Request for comment: please share your thoughts on this proposed improvement to ECS!
With this improvement, ECS will automate instance and task draining.
Customers can opt-in to automated instance draining for each of their clusters, using the AWS CLI, API, SDK, Cloud Formation, or Console.
For ECS cluster instances that are members of an EC2 Auto Scaling Group (ASG), ECS will set the instance to the DRAINING state whenever the ASG initiates termination of the instance. (The existing behavior of DRAINING is that ECS prevents new tasks from being scheduled for placement on the container instance. Service tasks on the draining container instance that are in the PENDING state are stopped immediately. If there are container instances in the cluster that are available, replacement service tasks are started on them. Service tasks on the container instance that are in the RUNNING state are stopped and replaced according to the service's deployment configuration parameters, minimumHealthyPercent and maximumPercent.)
ECS will prevent the container instance from terminating until all service tasks on the instance have stopped (up to a maximum of 48 hours, based on how ASG instance lifecycle hooks work).
The functionality is similar to what was published in this blog. The main difference is that ECS will automate it for you.
Yes, this sounds great. Although we can manage removing instances from an ASG, this is painful process to do, especially if the ASG tries to re-balance itself across AZs (when terminating instances in bulk - typically during scale down actions) if the placement policies are set up to do that.
This would be great. I have a slightly gnarly Lambda function triggered by autoscaling termination hooks that loops to SNS over and over until the instance no longer has any tasks running on it and, while it works fine, always makes me a little uncomfortable every time I look at it.
Probably worth raising as a separate feature request but ,in a slightly related thing, I'd also love to see daemonset services be the last to be evicted from a container instance. Right now our log shipper service runs as a daemonset and is one of the first things to be stopped when a container instance is drained, meaning logs for the tasks that are being connection drained from the ALB are now dropped.
We actually use a slightly-modified version of the Lambda solution to do this, would love to see this become standard functionality.

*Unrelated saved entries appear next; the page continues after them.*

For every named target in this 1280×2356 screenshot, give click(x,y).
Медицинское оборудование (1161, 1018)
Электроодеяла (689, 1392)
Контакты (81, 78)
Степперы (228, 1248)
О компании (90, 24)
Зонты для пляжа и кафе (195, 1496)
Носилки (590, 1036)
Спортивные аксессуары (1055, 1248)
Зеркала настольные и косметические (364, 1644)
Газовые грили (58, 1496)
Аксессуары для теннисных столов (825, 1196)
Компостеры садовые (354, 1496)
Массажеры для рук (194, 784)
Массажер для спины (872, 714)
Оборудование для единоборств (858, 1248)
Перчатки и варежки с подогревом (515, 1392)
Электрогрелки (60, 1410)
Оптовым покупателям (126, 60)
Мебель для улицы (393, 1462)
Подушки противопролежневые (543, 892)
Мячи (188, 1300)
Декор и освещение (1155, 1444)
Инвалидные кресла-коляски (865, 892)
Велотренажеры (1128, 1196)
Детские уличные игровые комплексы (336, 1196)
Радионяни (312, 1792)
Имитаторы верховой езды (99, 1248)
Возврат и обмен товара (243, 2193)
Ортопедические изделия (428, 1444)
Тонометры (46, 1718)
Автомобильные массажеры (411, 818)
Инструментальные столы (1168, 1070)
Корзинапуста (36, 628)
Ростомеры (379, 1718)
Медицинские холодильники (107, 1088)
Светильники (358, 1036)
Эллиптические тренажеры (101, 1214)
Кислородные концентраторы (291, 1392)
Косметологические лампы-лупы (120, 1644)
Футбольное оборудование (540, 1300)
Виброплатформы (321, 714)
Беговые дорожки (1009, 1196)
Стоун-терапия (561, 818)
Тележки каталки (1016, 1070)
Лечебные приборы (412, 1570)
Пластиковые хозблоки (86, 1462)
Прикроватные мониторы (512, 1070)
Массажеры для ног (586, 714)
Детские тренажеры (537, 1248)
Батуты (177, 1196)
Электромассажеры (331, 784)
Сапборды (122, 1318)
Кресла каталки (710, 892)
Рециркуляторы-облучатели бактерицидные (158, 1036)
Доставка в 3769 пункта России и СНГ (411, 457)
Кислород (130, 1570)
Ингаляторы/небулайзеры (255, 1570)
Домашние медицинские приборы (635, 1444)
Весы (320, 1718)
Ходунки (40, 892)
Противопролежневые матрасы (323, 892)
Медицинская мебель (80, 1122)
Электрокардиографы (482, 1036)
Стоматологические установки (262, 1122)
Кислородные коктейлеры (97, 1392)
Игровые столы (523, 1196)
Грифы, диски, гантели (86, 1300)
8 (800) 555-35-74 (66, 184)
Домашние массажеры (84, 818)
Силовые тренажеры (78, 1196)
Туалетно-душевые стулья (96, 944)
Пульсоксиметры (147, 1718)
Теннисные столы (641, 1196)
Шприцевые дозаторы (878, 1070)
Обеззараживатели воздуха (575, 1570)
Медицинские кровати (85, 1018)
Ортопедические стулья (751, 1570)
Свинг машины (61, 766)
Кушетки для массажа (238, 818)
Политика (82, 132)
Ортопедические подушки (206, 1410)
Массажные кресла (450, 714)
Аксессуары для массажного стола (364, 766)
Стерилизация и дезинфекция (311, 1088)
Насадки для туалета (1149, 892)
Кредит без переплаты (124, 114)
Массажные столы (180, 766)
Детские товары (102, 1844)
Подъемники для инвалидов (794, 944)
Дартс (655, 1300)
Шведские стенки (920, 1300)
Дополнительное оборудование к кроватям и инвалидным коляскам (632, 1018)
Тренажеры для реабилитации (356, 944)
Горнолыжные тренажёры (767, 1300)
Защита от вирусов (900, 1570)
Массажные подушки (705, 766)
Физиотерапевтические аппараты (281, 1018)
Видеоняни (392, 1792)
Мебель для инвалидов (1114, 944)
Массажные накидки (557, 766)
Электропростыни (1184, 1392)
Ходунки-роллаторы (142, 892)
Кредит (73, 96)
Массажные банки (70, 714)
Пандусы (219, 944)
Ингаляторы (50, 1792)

I think we used the blog post to set it up. There were some bugs with the solution that we had to fix. It has been stable and works well, but would be great to have ECS manage this instead of the needed Lambda bolt-on solution.
Take it one step further. Imagine being able to drain instances from Fargate into an ECS instance. This unlocks a number of different opportunities for both cost and density stories.
We have had to implement our own draining logic since we run a handful of "system" containers that collect metrics, logs, etc. from the host. Without some kind of support to kill these containers last, the native draining mode isn't usable for us.
Here are my observations:
ECS service (in homemade green/blue deployment scheme) runs on EC2 Spot instance and has 50-200 policy. A dynamic port is being registered in the target group. Once I get spot termination notice (120 seconds before instance termination) - I run lambda (with is heavily modified lambda covered in https://aws.amazon.com/blogs/compute/how-to-automate-container-instance-draining-in-amazon-ecs/) that starts draining for the particular instance (with dynamic port). Because the deregistration delay is set to 30 seconds, draining happens and then (in 30 seconds) I get the same ECS server process running on the same EC2 sport machine again and it's registered in the same target group. Obviously, setting the whole EC2 node to draining state will help to solve the issue for this particular ECS service.
ECS service with 100-200 policy. 3 nodes on EC2 spots. When spot node stops - I cannot simply set the node into draining state because service's instance will not be deregistered from the target group - I need to force deregister it using Lambda. This "force deregister" is not good because it does not drain connections. Ideally, I'd like to have something called "force draining" - draining should happen when this scenario happens.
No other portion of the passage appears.